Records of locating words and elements
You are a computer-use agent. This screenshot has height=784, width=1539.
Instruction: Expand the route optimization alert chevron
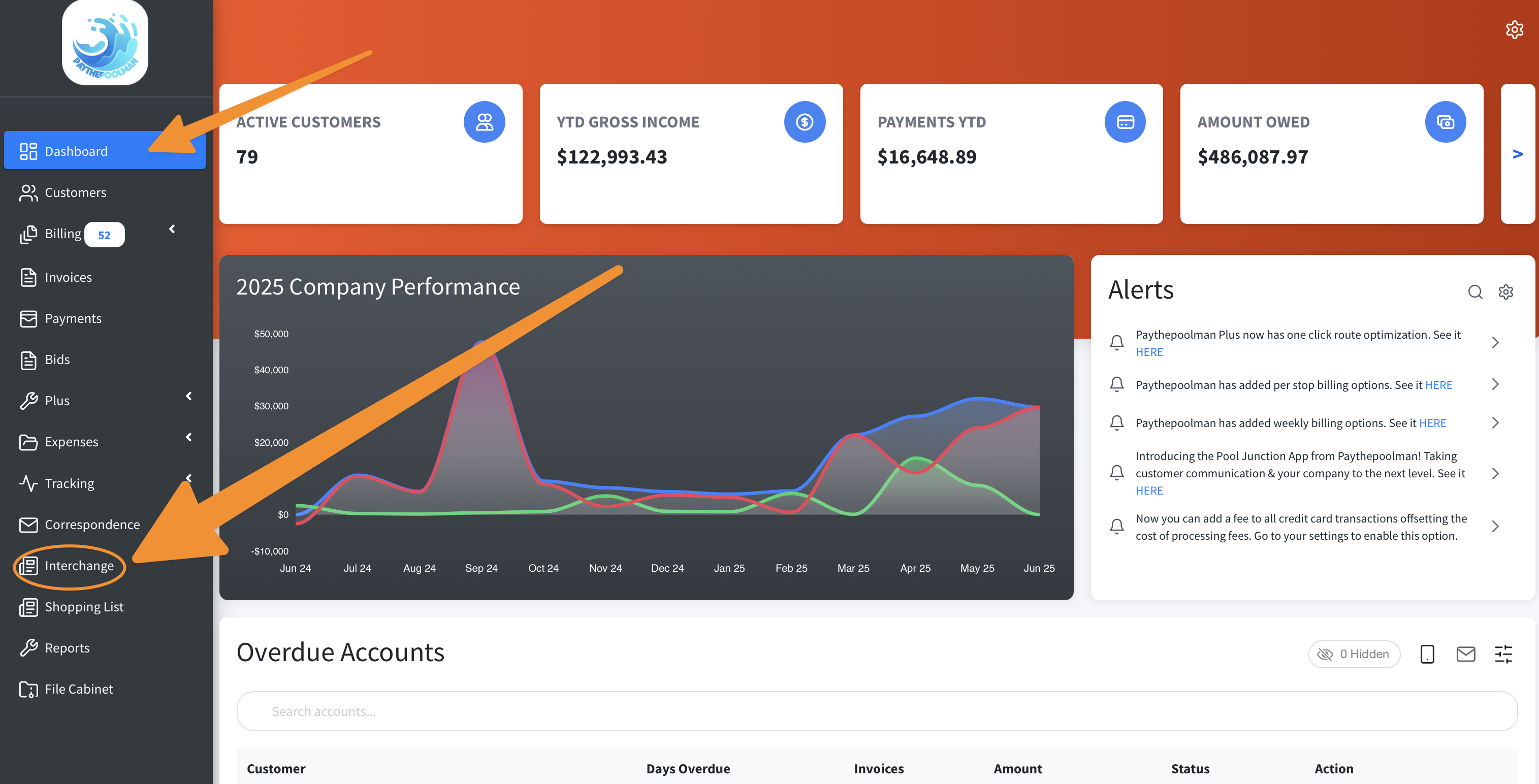coord(1495,343)
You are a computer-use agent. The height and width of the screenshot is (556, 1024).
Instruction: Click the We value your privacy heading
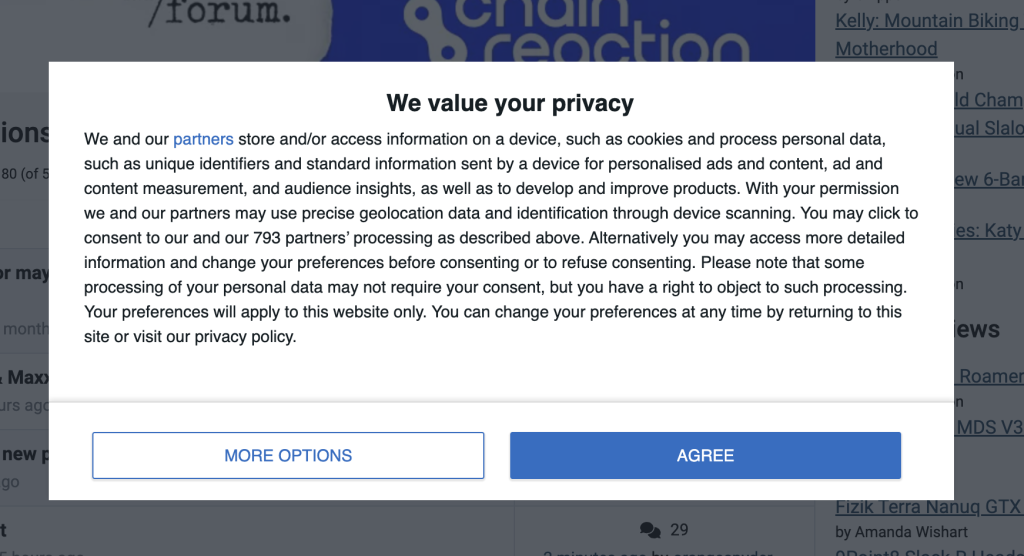tap(510, 103)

_Written request:_
Rewrite all the rows above, replacing "screenshot" with "screen capture" and keeping everything else the same. Leave the pictures out.

_Result for this exercise:_
You are a computer-use agent. This screen capture has height=784, width=1539.
Instruction: Expand the route optimization alert chevron
coord(1495,343)
You are a computer-use agent. The height and width of the screen capture is (556, 1024).
Instruction: Click the We value your privacy heading
tap(510, 103)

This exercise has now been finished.